Lui diffida degli scienziati proprio come gran parte dei politici italiani, mica come accade in Gran Bretagna dove Tony Blair invitava i giovani sognatori a cambiare il mondo dedicandosi alla scienza. Per Dahrendorf i ricercatori "hanno un modo tutto speciale di perseguire i propri interessi e di sostenere i propri convincimenti, che spesso sono dogmatici e talvolta possono essere sbagliati". Dogmatici e non infallibili, dunque, perché dovremmo lasciargli libertà di ricerca e starli pure a sentire? "Quando mi è capitato di chiedere loro qual è il momento della vita di una cellula oltre il quale essa diventa meno efficace ai fini terapeutici, ho ottenuto sempre risposte diverse e non univoche", prosegue Dahrendorf. Insomma sul più bello si dimostrano plurali e titubano. "E quando ho chiesto a ciascuno dei miei interlocutori se le sue affermazioni erano a prova di ogni ragionevole dubbio, spesso la risposta è stata che proprio sicuri non si poteva essere, ma che, da qualche parte del mondo, un collega era giunto a quella conclusione sulla base di un esperimento". Dunque ammettono i margini di incertezza delle proprie conoscenze. Notoriamente un vizio tipico di tutti i dogmatici. Ed ecco la conclusione: "La comunità scientifica, in certi casi, può comportarsi come un sindacato. Ma molto più pericoloso".

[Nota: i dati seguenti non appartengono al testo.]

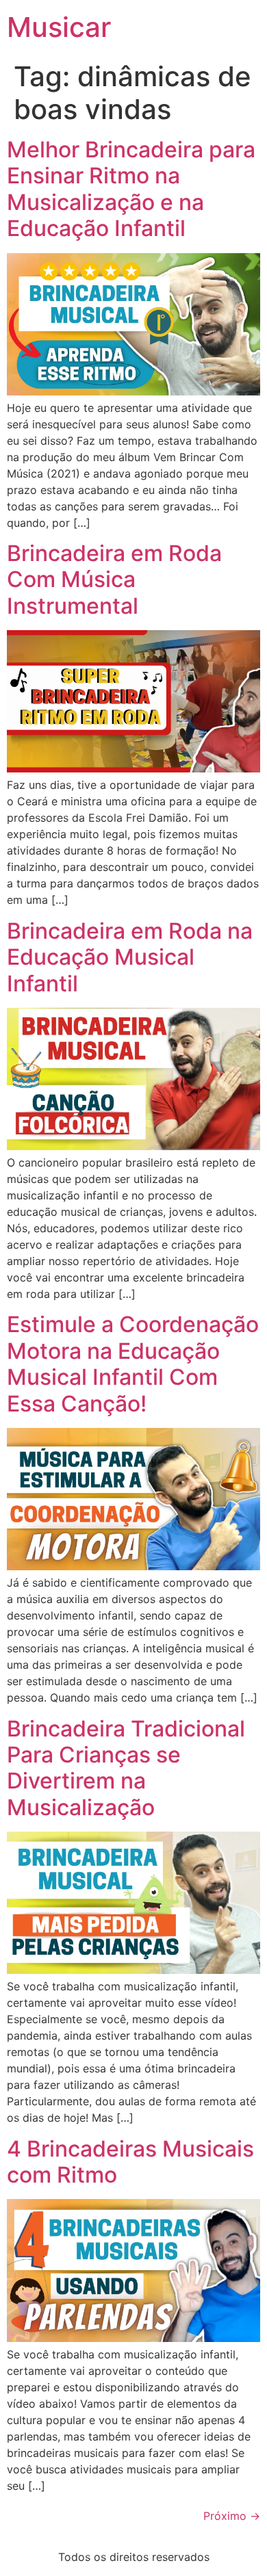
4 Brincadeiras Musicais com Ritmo (130, 2161)
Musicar (59, 27)
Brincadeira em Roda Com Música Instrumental (114, 579)
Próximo (231, 2516)
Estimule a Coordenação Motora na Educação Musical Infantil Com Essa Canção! (133, 1363)
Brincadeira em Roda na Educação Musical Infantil (130, 957)
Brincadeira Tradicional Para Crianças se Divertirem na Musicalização (126, 1768)
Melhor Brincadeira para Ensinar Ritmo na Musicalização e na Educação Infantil (131, 189)
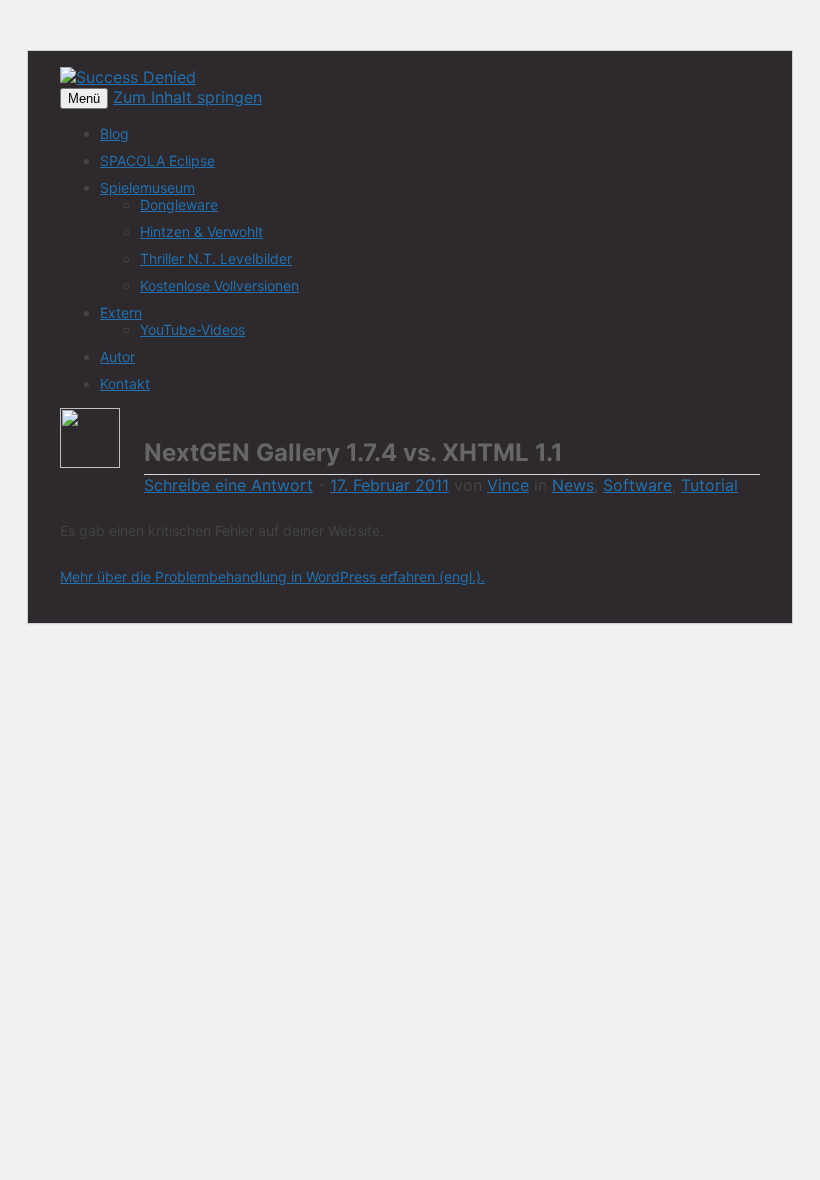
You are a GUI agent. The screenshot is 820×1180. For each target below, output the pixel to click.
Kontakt (125, 383)
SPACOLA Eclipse (157, 160)
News (573, 485)
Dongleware (179, 204)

Per fortuna che in Italia questo sindacato degli scienziati dogmatici, plurali e indecisi è piuttosto silenzioso e quando si decide a parlare non ho mai visto i politici fare la fila per ascoltare. Dahrendorf dice anche di considerare inappropriata l'applicazione del principio di maggioranza alle questioni di natura bioetica. Secondo lui non basterebbe neanche una maggioranza del 75%. L'alternativa è quella del gruppo di saggi, anche se Dahrendorf non spiega come debba essere formato un simile organismo dotato del singolare potere di prendere decisioni contro la volontà dei cittadini. Mica penserete a qualcosa come la commissione Warnock e gli altri comitati scientificamente orientati che vanno di moda nel mondo anglosassone. Ci vorrebbe un bel consesso di umanisti, possibilmente sospettosi degli avanzamenti scientifici, che possano moraleggiare sulla scienza senza perdere tempo a capire se i rischi di cui parlano sono scientificamente fondati. Qualcosa come il Comitato nazionale di bioetica. Questo sarebbe il modello perfetto, perché anche se all'atto della nomina c'è sempre una quota rosa per gli scienziati, l'esperienza recente dimostra che basta infliggere loro qualche mese di mobbing per convincerli a tornare a tempo pieno in laboratorio. Insomma qui in Italia avevamo già la soluzione perfetta e non ce ne eravamo neanche accorti. Avremmo potuto risparmiarci le pene della legge 40, con tanto di referendum e bocciatura della Consulta, così come il decreto salva-Eluana e la passione del testamento biologico. Bastava prendere i documenti del Cnb e trasformarli in legge.